BEGIN Records for processing

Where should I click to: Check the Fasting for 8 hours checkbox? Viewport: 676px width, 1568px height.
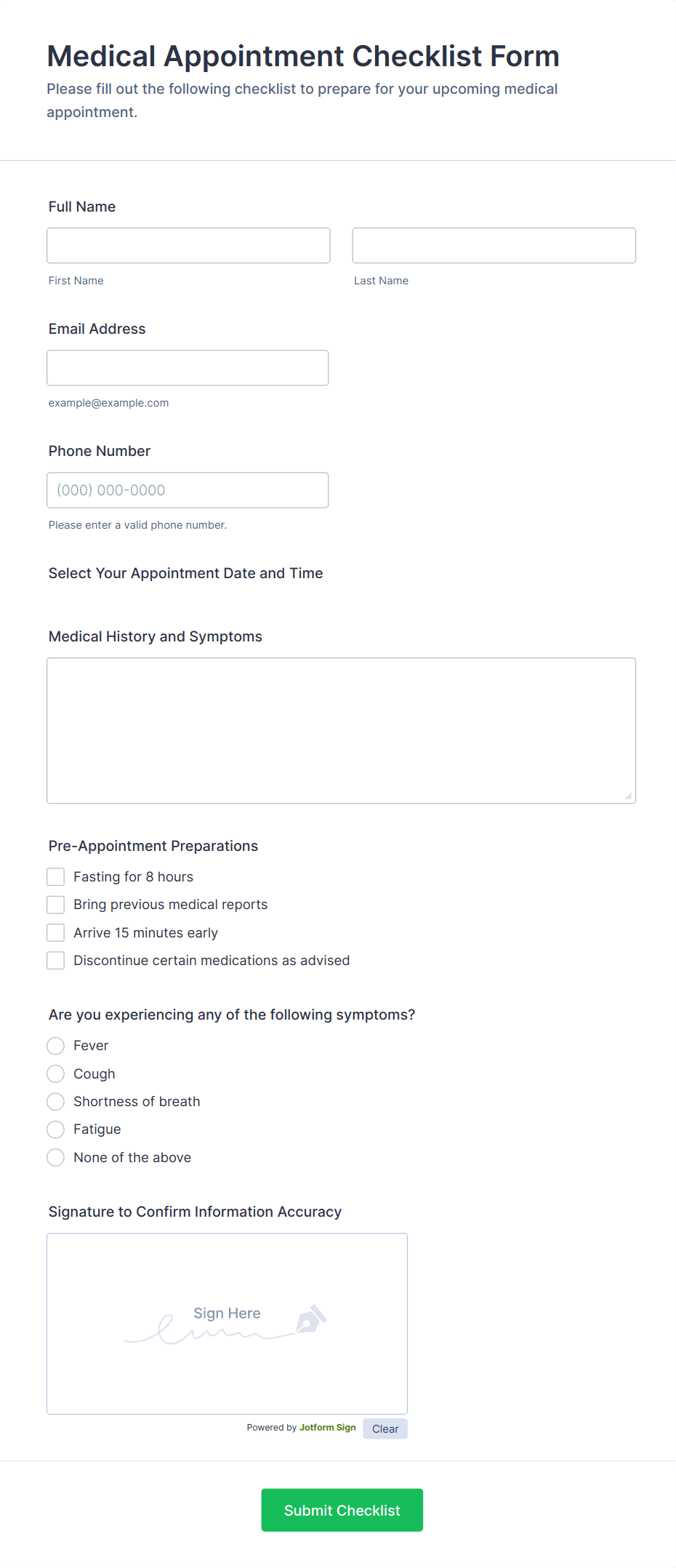coord(55,876)
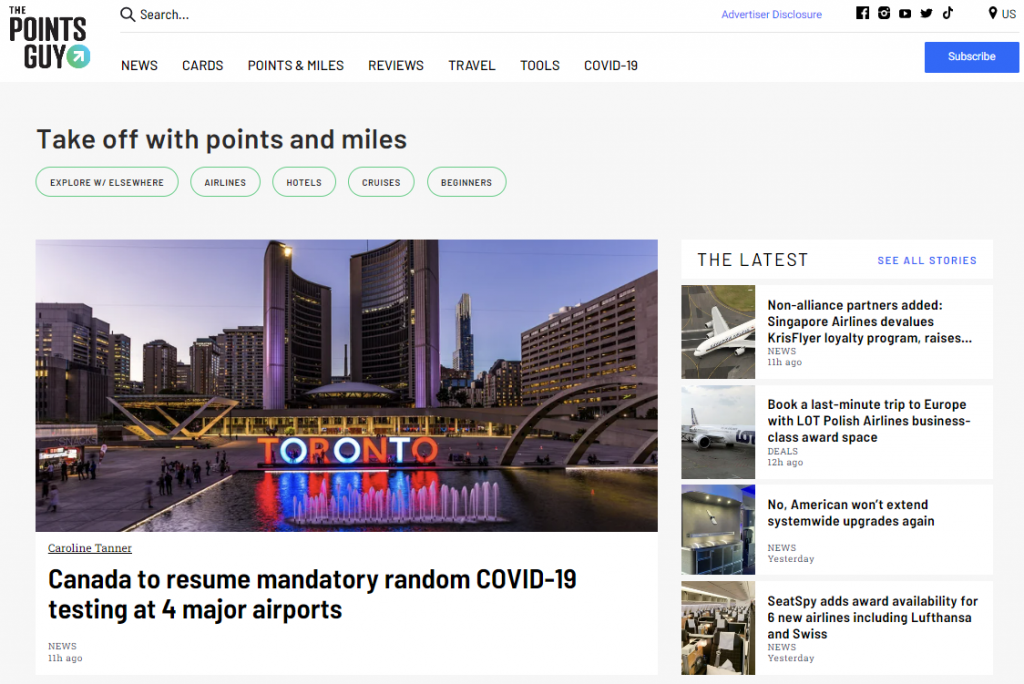Select the AIRLINES filter pill
This screenshot has width=1024, height=684.
[x=225, y=182]
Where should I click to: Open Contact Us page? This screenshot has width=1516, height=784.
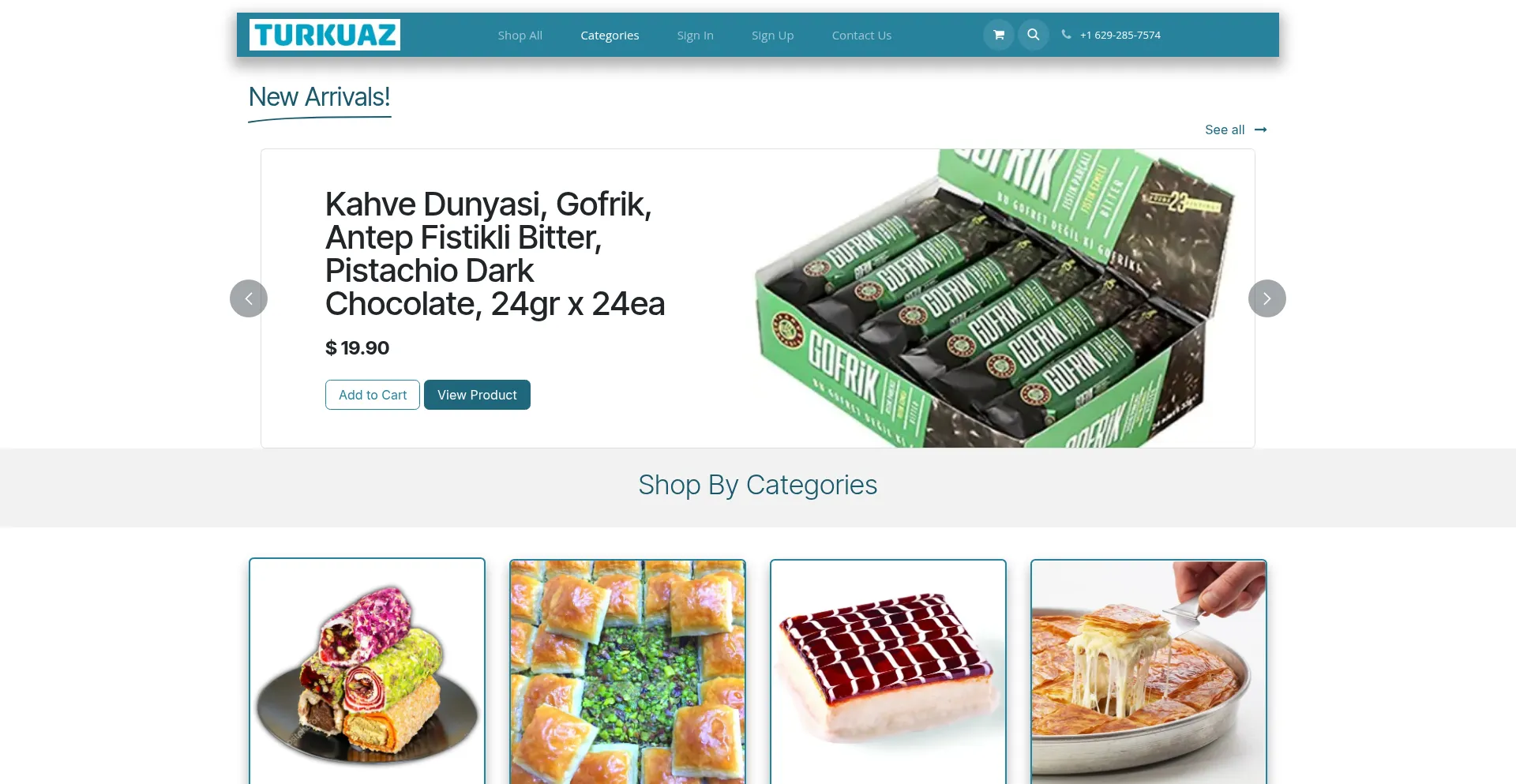pyautogui.click(x=861, y=36)
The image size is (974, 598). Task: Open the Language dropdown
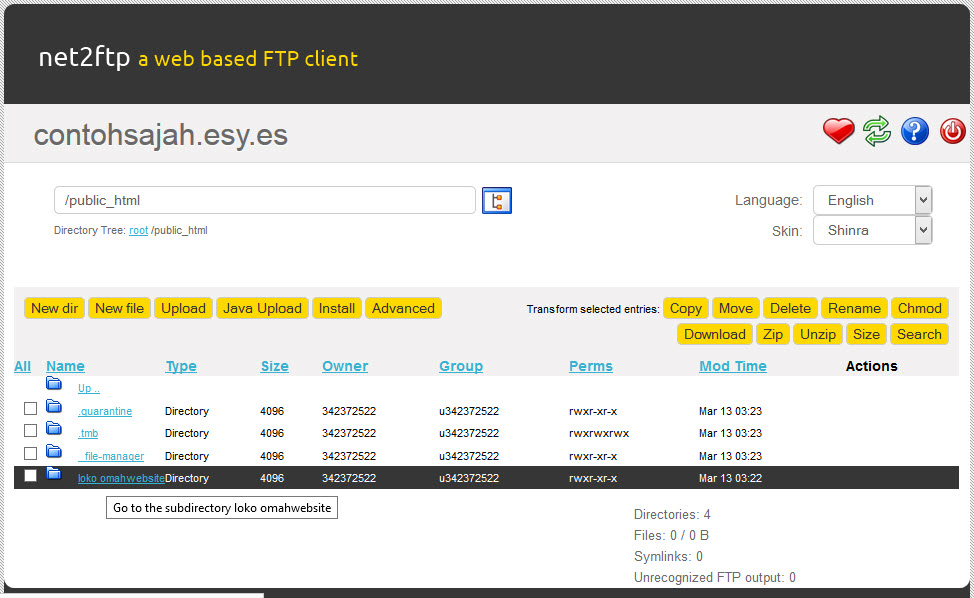pos(872,200)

END Records for processing

Pictures in the records above are to be left out of an otherwise exact copy.

Where should I click to: Check the Fasting for 8 hours checkbox? Viewport: 676px width, 1568px height.
coord(55,876)
Select the AIRLINES filter pill
This screenshot has width=1024, height=684.
[x=225, y=182]
Where should I click to: Open Contact Us page? This screenshot has width=1516, height=784.
pyautogui.click(x=861, y=36)
The image size is (974, 598). Task: Open the Language dropdown
pos(872,200)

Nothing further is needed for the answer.